I never have. My mind continues to go about wanting what it wants and I'll still follow it and I'll still cause trouble. My mind recently began worrying over the hopeless state of humanity and how awful it is and it just wouldn't stop obsessing over it. All I could do was go sit down and listen to it go on and on about how awful things are. I began to feel myself spiraling into a depressive state. I'd shift attention to my stomach and I'd feel the clench of tension and I could see that my self absorbed little mind was hating it but, perversely, unwilling to give it up.

Finally, I decided to turn to the Tibetan practice of tonglen. Tonglen is pretty easy. You just have to be willing to do it. You consciously inhale suffering and exhale relief. It is a very powerful practice that reveals the universal nature of suffering. I'd been thinking, against all prior experience, that I could think my suffering away. Allowing myself to practice tonglen allowed me to know that I couldn't wish it away. It provided the tool I needed to be with it. I didn't let go of my suffering but it let go of me.

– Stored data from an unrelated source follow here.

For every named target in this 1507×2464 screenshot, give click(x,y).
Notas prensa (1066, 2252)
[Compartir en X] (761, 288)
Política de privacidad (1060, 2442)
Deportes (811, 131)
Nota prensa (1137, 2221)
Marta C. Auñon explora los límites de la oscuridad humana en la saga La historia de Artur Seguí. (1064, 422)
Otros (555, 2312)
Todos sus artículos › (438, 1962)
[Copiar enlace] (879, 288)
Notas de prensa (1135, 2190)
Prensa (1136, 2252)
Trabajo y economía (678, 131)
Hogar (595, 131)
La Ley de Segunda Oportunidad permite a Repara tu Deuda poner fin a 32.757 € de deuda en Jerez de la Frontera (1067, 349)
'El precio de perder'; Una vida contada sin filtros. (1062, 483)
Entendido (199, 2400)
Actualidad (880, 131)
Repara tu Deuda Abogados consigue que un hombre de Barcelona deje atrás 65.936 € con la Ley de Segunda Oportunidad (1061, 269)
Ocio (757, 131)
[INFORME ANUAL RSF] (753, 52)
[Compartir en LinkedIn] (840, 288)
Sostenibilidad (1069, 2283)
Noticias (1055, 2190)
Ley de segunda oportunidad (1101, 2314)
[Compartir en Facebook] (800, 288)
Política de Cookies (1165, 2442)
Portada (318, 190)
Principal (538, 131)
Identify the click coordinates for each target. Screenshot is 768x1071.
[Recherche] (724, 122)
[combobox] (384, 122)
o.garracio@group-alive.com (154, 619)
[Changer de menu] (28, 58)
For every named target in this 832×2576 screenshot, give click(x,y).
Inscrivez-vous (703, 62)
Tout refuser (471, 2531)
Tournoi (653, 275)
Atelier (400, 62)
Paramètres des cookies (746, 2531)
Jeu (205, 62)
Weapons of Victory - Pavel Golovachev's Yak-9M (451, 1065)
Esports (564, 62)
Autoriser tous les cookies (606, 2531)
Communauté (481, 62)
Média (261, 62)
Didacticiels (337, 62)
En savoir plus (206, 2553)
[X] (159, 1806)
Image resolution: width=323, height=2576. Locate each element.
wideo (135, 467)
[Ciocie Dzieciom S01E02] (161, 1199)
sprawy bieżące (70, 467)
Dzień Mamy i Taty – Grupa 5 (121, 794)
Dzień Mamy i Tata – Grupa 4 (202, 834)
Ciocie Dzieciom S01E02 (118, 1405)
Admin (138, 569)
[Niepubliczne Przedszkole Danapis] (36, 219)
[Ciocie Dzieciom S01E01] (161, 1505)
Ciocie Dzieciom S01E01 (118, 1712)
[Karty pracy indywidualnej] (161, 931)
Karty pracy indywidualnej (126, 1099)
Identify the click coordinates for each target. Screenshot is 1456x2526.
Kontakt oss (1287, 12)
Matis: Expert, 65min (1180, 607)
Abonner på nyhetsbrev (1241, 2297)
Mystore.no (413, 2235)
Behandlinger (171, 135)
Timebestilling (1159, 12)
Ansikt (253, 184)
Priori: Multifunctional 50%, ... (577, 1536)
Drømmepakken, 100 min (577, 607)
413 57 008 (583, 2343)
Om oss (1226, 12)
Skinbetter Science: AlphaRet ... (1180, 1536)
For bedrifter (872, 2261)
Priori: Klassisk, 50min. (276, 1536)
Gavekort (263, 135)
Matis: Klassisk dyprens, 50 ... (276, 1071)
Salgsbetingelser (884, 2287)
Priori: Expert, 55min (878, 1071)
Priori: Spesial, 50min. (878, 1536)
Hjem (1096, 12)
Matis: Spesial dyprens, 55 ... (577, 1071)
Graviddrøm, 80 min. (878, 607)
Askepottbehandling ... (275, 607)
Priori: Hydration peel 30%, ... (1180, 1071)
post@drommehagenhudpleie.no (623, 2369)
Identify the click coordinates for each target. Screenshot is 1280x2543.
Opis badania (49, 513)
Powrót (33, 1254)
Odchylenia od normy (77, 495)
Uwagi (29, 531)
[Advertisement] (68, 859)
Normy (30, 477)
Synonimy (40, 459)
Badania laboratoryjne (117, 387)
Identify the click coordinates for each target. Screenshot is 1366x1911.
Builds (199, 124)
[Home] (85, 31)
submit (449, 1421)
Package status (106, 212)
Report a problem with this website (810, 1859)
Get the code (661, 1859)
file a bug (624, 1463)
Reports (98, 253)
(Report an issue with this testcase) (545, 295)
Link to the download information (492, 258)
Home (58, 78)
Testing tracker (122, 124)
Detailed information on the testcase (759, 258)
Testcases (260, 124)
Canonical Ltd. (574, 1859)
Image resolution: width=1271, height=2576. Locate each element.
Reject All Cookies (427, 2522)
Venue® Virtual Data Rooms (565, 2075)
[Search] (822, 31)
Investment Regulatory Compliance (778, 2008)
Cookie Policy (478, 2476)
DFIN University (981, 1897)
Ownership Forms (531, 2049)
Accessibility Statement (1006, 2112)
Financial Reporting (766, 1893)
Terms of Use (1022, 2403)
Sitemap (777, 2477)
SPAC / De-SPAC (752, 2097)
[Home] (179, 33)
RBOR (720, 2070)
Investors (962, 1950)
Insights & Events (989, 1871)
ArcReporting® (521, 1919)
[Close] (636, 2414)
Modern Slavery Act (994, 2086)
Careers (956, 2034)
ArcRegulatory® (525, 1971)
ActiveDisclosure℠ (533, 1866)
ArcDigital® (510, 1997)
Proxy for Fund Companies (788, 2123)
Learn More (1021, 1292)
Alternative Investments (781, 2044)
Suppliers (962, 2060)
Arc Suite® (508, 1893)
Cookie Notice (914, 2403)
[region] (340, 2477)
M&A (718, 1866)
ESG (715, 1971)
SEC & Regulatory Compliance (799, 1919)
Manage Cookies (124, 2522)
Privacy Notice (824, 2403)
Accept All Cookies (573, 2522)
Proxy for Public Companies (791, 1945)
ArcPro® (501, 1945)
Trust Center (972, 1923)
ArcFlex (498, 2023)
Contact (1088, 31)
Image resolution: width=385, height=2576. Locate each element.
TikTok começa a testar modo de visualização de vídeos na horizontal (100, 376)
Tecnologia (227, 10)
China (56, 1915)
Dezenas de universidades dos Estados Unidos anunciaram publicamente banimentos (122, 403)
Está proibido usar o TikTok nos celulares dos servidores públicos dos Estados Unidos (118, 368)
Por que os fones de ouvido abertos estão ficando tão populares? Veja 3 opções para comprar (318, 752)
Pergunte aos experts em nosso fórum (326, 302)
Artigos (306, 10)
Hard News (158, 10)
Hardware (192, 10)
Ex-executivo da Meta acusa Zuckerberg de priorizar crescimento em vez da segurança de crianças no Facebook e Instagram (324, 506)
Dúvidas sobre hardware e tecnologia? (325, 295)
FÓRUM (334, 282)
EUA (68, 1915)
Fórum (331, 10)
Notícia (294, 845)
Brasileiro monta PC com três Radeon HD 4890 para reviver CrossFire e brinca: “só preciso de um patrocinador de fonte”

I was suffering so dreadfully for the simple reason that I insisted on believing the narrow little story in my mind. In the common parlance, I went crazy. The insanity I experienced wasn't just delusional thinking. It was rooted in the scary reality that we are experiencing a civilizational crisis rooted in our insatiable desire for life to be something other than it is and for people to be somehow other than they are.

Mindful suffering is the key to meditation practice. If you don't allow yourself to go mindfully crazy, your spiritual practice will be useless. It will only make you smug. You learn a lot by feeling crazy. It doesn't just happen to other people. It happens to you and being crazy hurts. People don't think crazy things just to be mean. Wonderful people have done terrible things, not because they are evil, but because they are hurting and scared. Mindfulness is a great gift that, if we practice well, may help us react to out to others with love and kindness and not hatred.